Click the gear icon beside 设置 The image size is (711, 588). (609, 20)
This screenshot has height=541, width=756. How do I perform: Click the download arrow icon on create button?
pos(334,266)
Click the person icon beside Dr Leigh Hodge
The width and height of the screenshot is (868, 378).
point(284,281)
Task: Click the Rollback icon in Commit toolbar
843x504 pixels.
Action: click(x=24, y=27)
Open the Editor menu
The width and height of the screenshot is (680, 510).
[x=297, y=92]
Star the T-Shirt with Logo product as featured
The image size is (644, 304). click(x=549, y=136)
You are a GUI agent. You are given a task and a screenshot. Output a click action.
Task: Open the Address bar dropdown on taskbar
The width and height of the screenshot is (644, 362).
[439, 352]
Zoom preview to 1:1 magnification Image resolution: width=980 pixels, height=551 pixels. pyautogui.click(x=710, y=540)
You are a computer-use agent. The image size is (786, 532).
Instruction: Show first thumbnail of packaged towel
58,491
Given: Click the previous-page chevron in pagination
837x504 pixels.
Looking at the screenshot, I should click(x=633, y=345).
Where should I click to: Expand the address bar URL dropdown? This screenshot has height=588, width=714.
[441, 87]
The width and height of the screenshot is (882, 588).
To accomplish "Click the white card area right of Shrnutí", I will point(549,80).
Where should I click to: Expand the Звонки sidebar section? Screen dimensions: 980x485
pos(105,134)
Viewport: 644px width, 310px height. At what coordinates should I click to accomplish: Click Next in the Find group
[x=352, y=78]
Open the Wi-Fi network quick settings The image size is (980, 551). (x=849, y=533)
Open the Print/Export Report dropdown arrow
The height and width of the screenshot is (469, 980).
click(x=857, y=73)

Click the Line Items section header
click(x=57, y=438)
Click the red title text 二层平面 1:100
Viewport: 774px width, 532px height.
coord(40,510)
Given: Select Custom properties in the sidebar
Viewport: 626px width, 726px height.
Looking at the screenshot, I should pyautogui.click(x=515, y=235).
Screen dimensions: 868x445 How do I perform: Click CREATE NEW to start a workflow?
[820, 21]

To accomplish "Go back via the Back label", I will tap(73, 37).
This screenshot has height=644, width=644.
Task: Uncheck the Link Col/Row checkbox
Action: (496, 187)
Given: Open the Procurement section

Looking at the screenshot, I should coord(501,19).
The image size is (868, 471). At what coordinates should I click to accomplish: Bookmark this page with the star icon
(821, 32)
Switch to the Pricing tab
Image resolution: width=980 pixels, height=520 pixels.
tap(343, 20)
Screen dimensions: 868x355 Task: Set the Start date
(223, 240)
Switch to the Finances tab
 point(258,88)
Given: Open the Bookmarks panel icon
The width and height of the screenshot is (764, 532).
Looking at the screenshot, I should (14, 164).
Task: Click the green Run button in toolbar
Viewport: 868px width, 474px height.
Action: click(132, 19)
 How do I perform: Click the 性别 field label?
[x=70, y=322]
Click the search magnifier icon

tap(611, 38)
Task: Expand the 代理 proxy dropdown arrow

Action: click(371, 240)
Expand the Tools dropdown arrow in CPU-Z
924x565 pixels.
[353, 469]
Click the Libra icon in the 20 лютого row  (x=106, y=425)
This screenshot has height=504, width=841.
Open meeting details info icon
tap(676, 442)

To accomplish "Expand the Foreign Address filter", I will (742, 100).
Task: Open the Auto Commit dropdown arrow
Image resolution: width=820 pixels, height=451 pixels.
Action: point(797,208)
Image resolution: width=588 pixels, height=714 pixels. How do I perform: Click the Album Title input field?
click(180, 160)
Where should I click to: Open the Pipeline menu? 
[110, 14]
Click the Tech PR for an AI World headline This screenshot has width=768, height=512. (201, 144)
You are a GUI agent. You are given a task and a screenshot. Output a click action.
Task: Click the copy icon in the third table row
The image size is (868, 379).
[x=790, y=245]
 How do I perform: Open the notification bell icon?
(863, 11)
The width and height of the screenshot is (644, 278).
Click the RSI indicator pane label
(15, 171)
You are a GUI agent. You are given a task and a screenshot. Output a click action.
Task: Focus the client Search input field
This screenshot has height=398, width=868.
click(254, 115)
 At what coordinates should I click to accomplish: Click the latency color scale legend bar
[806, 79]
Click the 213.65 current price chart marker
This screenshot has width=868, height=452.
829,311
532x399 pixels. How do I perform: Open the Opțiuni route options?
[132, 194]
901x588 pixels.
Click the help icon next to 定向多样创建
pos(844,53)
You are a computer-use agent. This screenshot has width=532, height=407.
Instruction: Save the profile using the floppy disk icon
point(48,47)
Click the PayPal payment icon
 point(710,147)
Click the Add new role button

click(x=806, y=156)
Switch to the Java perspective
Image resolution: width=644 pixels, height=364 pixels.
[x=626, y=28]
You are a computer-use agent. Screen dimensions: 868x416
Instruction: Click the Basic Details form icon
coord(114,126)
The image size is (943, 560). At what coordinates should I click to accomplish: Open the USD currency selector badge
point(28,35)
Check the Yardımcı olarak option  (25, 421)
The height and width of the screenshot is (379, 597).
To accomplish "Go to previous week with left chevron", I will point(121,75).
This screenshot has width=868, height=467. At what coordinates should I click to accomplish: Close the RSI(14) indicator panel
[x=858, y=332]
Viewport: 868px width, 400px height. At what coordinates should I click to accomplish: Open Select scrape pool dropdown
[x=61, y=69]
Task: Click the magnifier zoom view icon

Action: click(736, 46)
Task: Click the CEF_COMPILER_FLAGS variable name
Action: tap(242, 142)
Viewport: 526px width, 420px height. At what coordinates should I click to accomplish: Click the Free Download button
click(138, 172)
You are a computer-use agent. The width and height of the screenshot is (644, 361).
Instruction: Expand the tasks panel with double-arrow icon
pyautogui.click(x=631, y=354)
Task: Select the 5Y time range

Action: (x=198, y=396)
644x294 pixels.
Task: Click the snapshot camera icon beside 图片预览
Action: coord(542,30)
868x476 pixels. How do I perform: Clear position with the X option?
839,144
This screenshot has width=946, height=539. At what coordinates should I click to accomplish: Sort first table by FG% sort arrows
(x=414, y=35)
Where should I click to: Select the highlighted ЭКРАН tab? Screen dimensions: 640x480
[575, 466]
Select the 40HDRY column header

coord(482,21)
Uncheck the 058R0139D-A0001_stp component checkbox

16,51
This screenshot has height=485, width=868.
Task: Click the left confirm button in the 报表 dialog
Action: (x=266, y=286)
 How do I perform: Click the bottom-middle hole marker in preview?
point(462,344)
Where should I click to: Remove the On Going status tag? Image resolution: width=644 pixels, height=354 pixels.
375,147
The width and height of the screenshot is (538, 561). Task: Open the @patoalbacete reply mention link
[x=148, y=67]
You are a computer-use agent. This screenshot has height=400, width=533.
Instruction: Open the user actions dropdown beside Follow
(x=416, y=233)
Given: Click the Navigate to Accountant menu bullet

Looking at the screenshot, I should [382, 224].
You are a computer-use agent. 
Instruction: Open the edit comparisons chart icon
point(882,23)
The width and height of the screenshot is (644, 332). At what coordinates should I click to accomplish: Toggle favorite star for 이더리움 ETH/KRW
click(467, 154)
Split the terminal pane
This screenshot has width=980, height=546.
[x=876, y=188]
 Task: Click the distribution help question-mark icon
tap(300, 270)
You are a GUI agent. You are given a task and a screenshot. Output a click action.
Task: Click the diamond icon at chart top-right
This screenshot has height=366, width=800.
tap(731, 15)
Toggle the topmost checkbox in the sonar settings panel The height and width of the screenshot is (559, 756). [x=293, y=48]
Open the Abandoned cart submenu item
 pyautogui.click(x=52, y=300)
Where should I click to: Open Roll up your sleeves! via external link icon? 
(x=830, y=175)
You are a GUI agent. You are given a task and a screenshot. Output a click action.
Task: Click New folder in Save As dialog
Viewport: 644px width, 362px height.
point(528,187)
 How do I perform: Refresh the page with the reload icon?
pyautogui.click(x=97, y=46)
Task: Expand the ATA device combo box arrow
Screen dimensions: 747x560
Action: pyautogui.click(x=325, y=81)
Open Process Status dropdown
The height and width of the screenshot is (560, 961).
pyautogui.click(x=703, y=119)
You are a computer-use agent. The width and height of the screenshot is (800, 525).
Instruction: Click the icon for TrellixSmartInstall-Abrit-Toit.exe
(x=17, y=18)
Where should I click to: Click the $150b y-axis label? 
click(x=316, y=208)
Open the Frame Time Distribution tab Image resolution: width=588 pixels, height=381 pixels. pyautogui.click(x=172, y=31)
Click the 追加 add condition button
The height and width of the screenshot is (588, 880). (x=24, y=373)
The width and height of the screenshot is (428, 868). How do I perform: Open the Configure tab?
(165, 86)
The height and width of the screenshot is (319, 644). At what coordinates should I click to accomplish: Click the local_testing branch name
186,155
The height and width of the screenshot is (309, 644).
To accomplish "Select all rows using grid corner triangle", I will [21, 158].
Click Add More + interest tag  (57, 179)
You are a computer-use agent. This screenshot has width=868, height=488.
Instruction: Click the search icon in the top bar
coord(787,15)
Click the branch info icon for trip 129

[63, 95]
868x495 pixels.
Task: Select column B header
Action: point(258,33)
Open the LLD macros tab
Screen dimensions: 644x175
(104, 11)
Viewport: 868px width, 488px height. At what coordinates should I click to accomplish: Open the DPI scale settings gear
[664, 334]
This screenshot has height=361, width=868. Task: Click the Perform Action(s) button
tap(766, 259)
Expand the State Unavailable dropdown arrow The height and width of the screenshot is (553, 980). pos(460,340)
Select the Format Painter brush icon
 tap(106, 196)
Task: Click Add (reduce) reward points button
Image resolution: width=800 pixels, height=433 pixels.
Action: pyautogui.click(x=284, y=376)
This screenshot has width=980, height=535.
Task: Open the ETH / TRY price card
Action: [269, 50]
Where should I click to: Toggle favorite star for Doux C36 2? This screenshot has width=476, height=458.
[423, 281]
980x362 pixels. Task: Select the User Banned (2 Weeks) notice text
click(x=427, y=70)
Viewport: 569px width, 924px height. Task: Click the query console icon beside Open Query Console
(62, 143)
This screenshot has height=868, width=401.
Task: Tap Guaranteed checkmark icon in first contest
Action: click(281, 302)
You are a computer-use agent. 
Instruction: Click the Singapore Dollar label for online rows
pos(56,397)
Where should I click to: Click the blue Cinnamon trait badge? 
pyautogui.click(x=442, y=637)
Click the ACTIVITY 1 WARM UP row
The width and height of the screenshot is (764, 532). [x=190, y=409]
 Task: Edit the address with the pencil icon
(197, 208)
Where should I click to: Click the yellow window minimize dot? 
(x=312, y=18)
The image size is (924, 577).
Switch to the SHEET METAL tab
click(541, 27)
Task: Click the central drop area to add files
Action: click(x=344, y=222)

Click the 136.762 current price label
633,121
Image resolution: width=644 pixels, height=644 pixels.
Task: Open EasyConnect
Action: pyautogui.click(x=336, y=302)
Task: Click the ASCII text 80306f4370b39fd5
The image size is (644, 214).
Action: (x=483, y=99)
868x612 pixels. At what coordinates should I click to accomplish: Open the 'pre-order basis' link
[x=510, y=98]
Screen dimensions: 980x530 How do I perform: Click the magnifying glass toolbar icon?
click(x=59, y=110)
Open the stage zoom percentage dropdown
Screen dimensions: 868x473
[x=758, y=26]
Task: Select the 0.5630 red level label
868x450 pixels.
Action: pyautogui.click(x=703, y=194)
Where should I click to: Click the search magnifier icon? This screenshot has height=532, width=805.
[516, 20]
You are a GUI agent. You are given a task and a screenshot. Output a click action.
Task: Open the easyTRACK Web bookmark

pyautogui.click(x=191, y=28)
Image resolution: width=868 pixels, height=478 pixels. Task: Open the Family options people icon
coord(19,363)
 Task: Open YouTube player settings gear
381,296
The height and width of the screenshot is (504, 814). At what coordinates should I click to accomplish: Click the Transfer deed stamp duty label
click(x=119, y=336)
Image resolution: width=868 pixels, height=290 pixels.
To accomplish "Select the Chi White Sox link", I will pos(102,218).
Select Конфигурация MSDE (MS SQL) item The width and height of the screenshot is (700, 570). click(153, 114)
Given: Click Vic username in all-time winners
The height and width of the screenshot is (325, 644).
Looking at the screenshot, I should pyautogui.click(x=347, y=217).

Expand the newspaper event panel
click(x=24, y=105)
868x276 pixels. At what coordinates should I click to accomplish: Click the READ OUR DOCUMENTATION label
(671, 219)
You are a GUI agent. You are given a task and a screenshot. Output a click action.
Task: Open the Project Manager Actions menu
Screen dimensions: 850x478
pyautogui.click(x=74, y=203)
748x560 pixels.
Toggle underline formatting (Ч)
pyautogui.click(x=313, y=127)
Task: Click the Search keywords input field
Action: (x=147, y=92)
------------------------------------
| AIM |
Copy the items verbatim, beginning at the line that contains "Task: Click the green Run button in toolbar" and ending after the line that contains "will (742, 100).".

| SOLUTION TO THIS TASK |
Task: Click the green Run button in toolbar
Viewport: 868px width, 474px height.
Action: click(132, 19)
 How do I perform: Click the 性别 field label?
[x=70, y=322]
Click the search magnifier icon

tap(611, 38)
Task: Expand the 代理 proxy dropdown arrow

Action: click(371, 240)
Expand the Tools dropdown arrow in CPU-Z
924x565 pixels.
[353, 469]
Click the Libra icon in the 20 лютого row  (x=106, y=425)
This screenshot has height=504, width=841.
Open meeting details info icon
tap(676, 442)

To accomplish "Expand the Foreign Address filter", I will (742, 100).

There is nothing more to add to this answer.